When you evaluate a task for automation purposes, you might instantly judge your ability to automate it based on the complexity of the task. But don’t be afraid to take on complex tasks that have low risk if they fail or are incorrect. If the outcome of the automation is low risk, learning about the complexity of the task through trial and error might not be that bad. Think of an unintended installation. The worst thing that could happen is that you must start the installation over again. Tackling this task, which on its face might seem complicated, is pretty risk free. You can iterate on it over time and get the process just right. Automation that deletes data in the database, however, should probably have a much higher degree of certainty.

You want the operator to be able to execute a task, knowing that different levels of safety are built into the task to protect against disastrous consequences if they make an error. Think about the anxiety level you might have if I gave you a complex task but told you that if you got it wrong, you’d get an error message and could try again. Now imagine that exact same task, but now I tell you that if you get the command wrong, you could shut down the entire system. That shift in user anxiety is why you want to consider levels of safety in your task creation.

When looking to automate a task, you might be confused about whether you should be attempting to rank the complexity of the individual, discrete tasks or the complexity of the overall problem itself. For example, do I rank the task of cooking chicken? Or do I rank the four individual tasks that result in my overall solution of cooking chicken?

I would focus on ranking the individual tasks. Generally, the problem will be categorized based on the most complex task within it. As an example, if you have a problem that has four underlying tasks, and you ranked three of the tasks as simple and the final task as complex, the overall problem would be considered complex.

++++++++

Task A
Could you arrange the rows that begin with the line containing "You are a computer-use agent. 1103x650" and run through the end of the rows as a numbered list, leaving out any blank lines?

(Item coordinate data)
++++++++

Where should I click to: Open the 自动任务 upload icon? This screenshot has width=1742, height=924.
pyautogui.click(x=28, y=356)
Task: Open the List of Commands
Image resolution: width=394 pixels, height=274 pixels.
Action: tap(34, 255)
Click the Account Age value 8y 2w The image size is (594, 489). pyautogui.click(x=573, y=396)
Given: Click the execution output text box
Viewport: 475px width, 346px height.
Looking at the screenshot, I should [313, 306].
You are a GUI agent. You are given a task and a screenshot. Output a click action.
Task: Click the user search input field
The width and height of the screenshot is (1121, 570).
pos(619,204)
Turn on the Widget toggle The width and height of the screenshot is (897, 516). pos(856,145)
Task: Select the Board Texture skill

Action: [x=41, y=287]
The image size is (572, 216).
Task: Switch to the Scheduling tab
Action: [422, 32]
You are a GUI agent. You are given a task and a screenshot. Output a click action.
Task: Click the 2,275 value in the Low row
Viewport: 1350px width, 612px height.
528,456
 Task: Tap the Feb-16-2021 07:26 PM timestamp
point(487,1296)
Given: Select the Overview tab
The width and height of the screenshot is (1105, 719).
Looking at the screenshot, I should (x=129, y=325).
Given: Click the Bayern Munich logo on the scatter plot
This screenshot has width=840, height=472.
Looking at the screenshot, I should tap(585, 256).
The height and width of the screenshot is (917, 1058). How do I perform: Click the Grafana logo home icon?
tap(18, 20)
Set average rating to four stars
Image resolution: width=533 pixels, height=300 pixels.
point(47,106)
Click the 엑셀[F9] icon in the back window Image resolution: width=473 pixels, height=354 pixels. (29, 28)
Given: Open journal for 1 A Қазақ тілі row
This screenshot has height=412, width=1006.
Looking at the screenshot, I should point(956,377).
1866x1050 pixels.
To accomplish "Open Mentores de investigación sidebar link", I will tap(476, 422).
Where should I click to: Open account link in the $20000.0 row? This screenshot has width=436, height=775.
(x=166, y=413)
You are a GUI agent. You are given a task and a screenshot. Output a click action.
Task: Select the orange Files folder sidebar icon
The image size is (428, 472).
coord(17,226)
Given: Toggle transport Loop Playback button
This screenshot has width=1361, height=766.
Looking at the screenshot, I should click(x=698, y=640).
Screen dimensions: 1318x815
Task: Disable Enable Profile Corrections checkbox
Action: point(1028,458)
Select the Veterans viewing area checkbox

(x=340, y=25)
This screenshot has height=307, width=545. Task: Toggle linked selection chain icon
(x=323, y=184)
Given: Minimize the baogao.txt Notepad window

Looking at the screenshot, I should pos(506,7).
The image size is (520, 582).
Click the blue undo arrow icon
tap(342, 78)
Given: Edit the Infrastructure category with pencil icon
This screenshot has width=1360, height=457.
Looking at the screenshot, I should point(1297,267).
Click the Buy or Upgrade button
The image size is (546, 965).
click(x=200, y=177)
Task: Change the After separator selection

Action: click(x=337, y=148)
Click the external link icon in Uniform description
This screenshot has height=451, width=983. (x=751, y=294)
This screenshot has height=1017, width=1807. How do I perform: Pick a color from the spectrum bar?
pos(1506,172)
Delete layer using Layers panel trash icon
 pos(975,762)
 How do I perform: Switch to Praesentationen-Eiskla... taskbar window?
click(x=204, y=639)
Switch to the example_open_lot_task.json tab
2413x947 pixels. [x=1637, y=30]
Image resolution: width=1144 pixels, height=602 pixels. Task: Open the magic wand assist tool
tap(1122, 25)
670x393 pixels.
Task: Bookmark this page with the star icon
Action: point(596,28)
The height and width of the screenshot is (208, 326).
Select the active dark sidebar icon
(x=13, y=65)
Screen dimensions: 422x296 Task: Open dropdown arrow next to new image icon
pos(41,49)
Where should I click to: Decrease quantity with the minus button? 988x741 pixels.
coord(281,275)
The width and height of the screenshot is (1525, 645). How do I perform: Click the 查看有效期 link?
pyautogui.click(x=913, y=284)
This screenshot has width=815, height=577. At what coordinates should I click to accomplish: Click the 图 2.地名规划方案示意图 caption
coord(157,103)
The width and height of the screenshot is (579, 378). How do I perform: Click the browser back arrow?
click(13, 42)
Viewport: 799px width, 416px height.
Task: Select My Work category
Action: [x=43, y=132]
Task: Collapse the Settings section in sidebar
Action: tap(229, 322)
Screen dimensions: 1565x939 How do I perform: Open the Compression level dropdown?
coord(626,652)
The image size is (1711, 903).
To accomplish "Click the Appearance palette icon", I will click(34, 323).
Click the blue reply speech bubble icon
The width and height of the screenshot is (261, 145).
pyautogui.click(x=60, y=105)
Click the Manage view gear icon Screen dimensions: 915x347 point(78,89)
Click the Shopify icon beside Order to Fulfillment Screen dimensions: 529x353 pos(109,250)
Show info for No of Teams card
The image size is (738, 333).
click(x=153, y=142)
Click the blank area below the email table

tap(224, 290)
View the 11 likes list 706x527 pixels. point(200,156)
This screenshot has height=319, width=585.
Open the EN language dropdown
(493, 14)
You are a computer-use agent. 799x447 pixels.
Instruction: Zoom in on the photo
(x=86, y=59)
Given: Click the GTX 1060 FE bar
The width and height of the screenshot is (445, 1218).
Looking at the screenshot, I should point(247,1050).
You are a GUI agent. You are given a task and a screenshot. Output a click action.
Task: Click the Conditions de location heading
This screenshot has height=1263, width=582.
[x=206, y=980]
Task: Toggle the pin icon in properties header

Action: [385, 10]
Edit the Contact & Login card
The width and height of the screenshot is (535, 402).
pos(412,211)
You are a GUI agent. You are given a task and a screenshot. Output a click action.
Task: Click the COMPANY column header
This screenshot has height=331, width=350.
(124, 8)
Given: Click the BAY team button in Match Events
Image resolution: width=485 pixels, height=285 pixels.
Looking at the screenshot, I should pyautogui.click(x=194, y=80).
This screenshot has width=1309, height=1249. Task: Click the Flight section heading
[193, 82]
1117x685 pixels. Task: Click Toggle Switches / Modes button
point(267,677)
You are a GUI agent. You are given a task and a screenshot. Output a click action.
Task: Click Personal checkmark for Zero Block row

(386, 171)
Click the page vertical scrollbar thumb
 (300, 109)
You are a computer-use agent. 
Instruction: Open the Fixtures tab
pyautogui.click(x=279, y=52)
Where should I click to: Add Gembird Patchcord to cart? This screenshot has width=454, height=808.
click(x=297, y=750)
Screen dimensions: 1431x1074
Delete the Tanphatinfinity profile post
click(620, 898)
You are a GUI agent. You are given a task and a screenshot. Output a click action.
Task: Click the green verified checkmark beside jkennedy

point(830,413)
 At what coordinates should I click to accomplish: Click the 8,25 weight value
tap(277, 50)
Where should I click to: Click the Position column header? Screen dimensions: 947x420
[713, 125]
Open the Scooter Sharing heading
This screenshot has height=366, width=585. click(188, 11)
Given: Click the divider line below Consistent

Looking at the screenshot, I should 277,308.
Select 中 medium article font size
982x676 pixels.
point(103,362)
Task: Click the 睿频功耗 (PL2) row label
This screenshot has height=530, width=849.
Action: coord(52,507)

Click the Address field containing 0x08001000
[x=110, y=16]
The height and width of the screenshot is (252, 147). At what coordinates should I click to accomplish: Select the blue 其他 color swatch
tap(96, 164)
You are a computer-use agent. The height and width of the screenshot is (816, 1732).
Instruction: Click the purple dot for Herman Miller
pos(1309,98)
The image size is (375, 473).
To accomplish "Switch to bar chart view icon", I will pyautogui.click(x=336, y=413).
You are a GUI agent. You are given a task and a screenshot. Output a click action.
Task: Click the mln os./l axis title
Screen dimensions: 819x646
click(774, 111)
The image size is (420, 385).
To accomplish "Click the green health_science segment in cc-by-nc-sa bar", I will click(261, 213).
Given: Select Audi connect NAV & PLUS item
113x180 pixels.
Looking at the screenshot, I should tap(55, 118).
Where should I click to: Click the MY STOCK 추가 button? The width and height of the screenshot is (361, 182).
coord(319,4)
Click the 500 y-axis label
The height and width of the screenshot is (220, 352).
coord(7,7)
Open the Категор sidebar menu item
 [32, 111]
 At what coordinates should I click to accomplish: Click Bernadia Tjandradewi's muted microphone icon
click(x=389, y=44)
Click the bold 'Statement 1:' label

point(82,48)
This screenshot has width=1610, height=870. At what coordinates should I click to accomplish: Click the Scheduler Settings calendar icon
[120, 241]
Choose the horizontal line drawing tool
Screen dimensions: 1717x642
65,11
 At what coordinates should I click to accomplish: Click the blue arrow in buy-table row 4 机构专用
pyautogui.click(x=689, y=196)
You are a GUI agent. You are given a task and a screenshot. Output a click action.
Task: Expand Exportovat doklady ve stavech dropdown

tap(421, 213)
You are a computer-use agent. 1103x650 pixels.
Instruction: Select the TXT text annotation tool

++++++++

Task B
Can you pick up the passage on ranking automation tasks by complexity and risk where it stops and carry it forward?

Answer A
1. You are a computer-use agent. 1103x650 pixels.
2. Instruction: Select the TXT text annotation tool

Answer B
7.7.5 Automating simple tasks

Automating simple tasks is a great place to start to introduce safety into your processes and systems. Simple tasks are typically orderly and easy to codify into a scripting language. If this is your first attempt at automating a task, the advice is to always start small and simple. Also focus on tasks that are executed frequently; this way, you can continue to get feedback on your automation. Having your first piece of automation be something you run once a quarter doesn’t give you a lot of opportunity to learn and tweak the process.

The simplest way to start is to focus on small objectives of the automation and to slowly build on them. If you look at the final vision for your automation to start, you could quickly become overwhelmed with potential problems and hurdles. A simple goal might be just getting a multistep task executed via a single command-line utility. For an example, going back to Gloria from the beginning of the chapter, let’s say her process looks something like the following:

Get a list of all orders in the failed state.
Verify that the orders are both failed orders and orders that have been cancelled by the payment processor.
Update the orders to the new state.
Verify that those orders have moved to the new state.
Display the results to the user.

These steps seem easy and straightforward, but they can still cause issues if a step is missed. What if the operator issues the wrong SQL command in step 1? What if the operator updates the wrong orders to the new state? These steps can easily be codified into a simple shell script as a first attempt at automation. Take a look at the following code I’ll call update-orders.sh:

#!/bin/bash
echo "INFO: Querying for failed orders"
psql -c 'select * from orders 
   where state= "failed" 
   and payment_state = "cancelled"'                                    ❶
echo "INFO: Updating orders"
psql -c 'update orders set state = "cancelled" 
    where order_id in 
      (SELECT * from orders 
          where state = "failed" 
          and payment_state = "cancelled")'                           ❷
echo "Orders updated. There should be no more orders in this state"
psql -c 'select count(*) from orders 
    where state= "failed"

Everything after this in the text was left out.